Friday, February 6, 2009

Resurgent dollar played a role in milk price collapse

No one thing ever triggers a farm milk price collapse all by itself, although the simple explanation usually boils down to too much supply and not enough demand. That's the case this time, as well, but what dairy producers may not appreciate is that currency exchange rates play a role in today's imbalance.

Not only has recession in the U.S. spread like an infection around the world to sicken other economies, it has also pushed the value of the dollar higher in relation to other currencies. Thus, when it comes to buying U.S. dairy products today, foreign buyers not only are more fiscally cautious but they also have less buying power.

Take Mexico for example. The No. 1 buyer of U.S. dairy products has seen the value of the peso drop from about 9.8 cents in mid-2008 to barely 7 cents today, almost a 29 percent decline. Canada, our No. 2 buyer, has seen its currency drop from $1.03 in late 2007 to just 80 cents today, a decline of 22 percent.
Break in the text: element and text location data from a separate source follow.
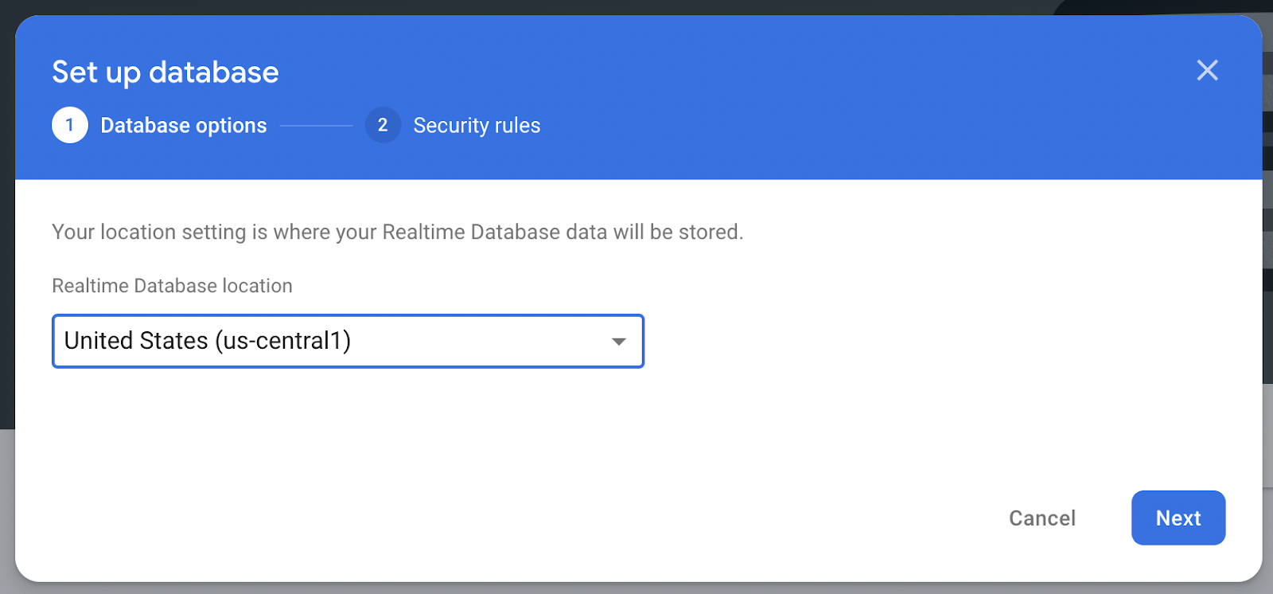Click the Realtime Database location field label

(172, 286)
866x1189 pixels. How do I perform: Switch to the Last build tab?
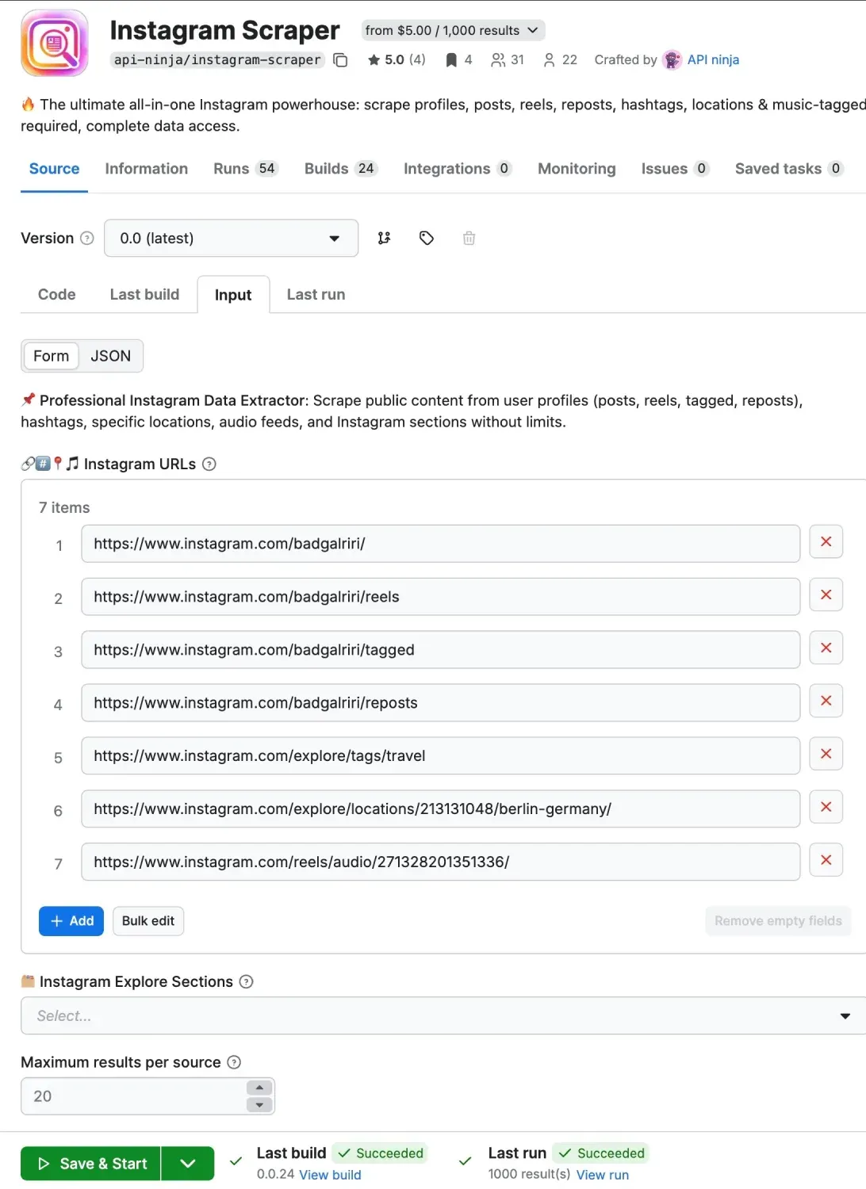coord(144,294)
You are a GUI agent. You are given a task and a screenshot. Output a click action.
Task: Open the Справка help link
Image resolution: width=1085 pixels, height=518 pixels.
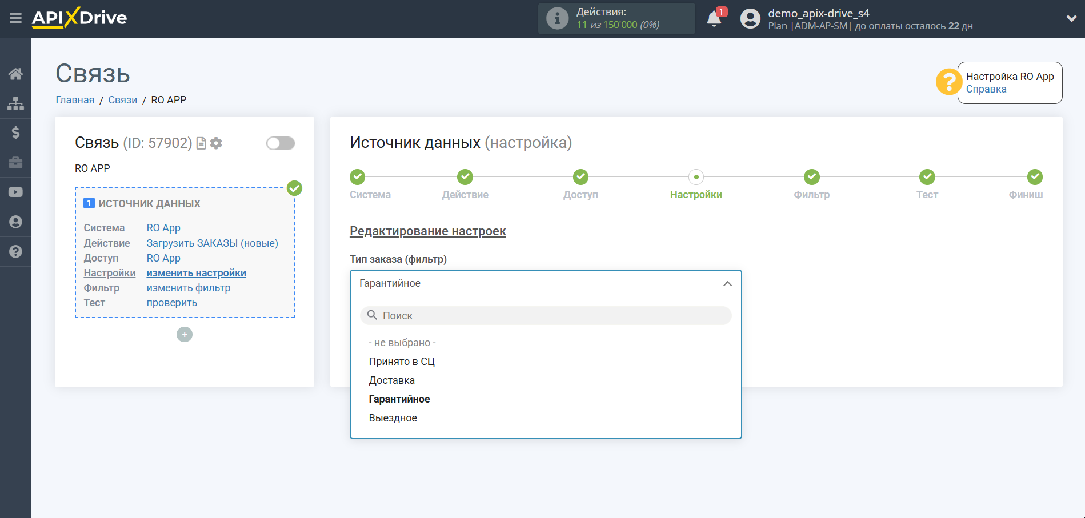tap(986, 89)
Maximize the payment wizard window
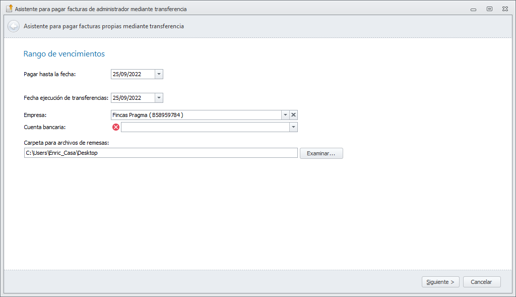This screenshot has width=516, height=297. click(489, 9)
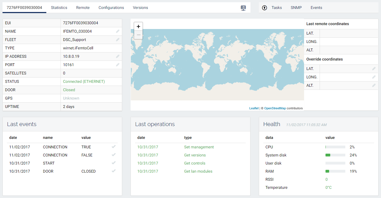Edit the FLEET value with pencil icon
The image size is (381, 198).
118,40
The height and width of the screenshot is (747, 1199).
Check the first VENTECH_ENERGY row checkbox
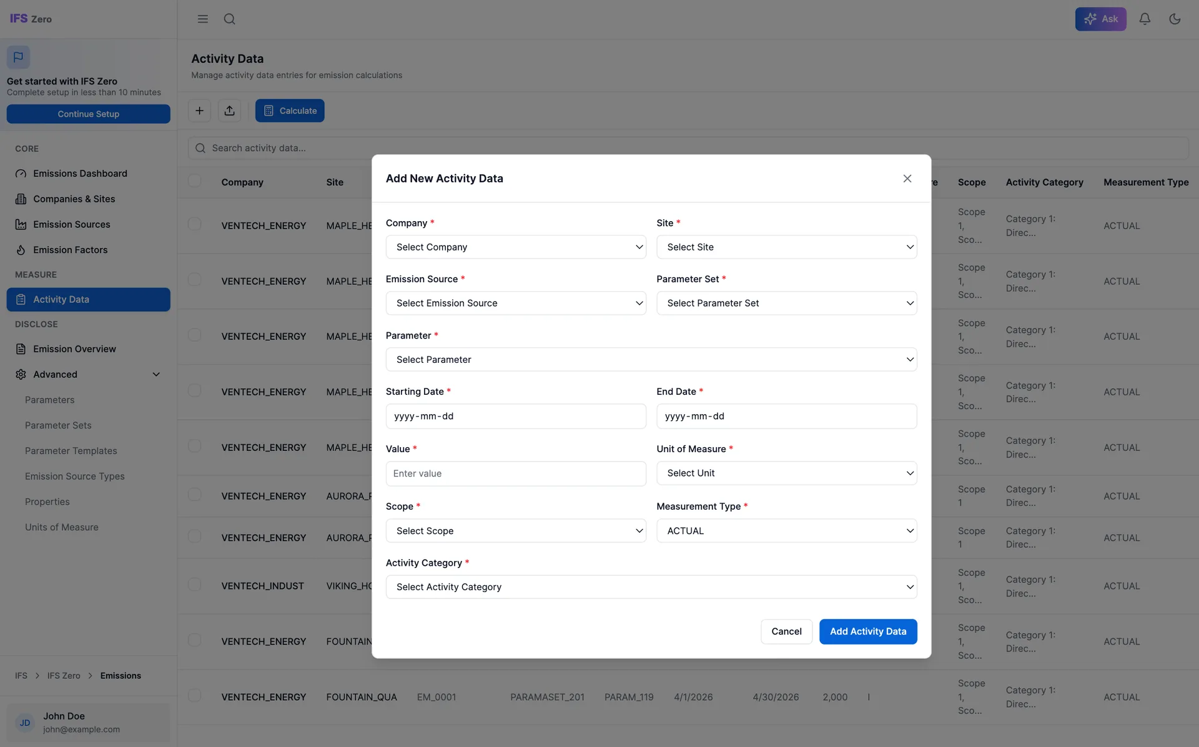coord(195,224)
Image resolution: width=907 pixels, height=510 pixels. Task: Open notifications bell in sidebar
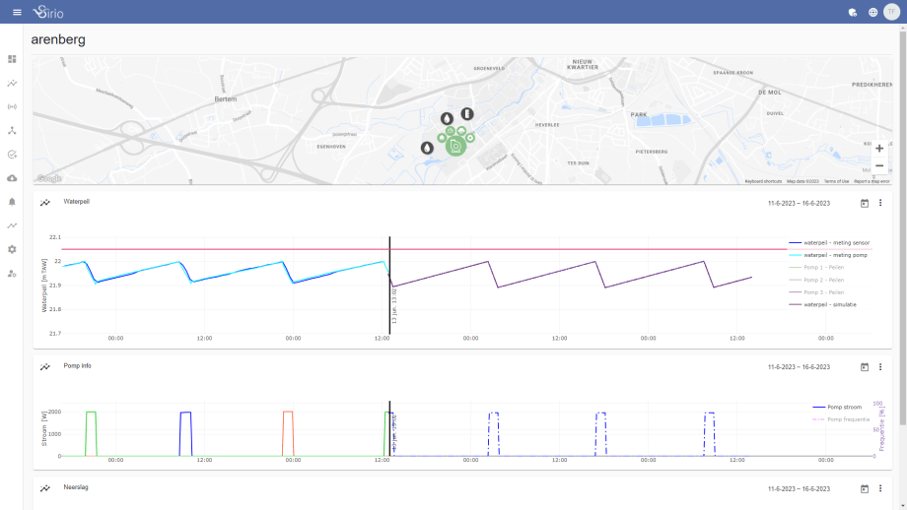click(x=12, y=202)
But that's just part of the problem. Partly because the dollar was so weak for so long, the percentage of total U.S. milk production that was exported soared in recent years. According to the U.S. Dairy Export Council, 3.6 percent of all U.S. production was sold abroad in 1996. In 2008, it is expected to be between 10 and 11 percent. U.S. dairy producers boosted production to meet that growing demand.

The effect of even a modest slowdown in foreign purchases of U.S. dairy products is drastically more sudden and painful today than ever before. That's one reason why the pipeline of dairy product sales plugged up virtually overnight, why domestic sales alone are hopelessly unable to keep up with production, why producer milk prices imploded, and why this situation in unlikely to turn around soon.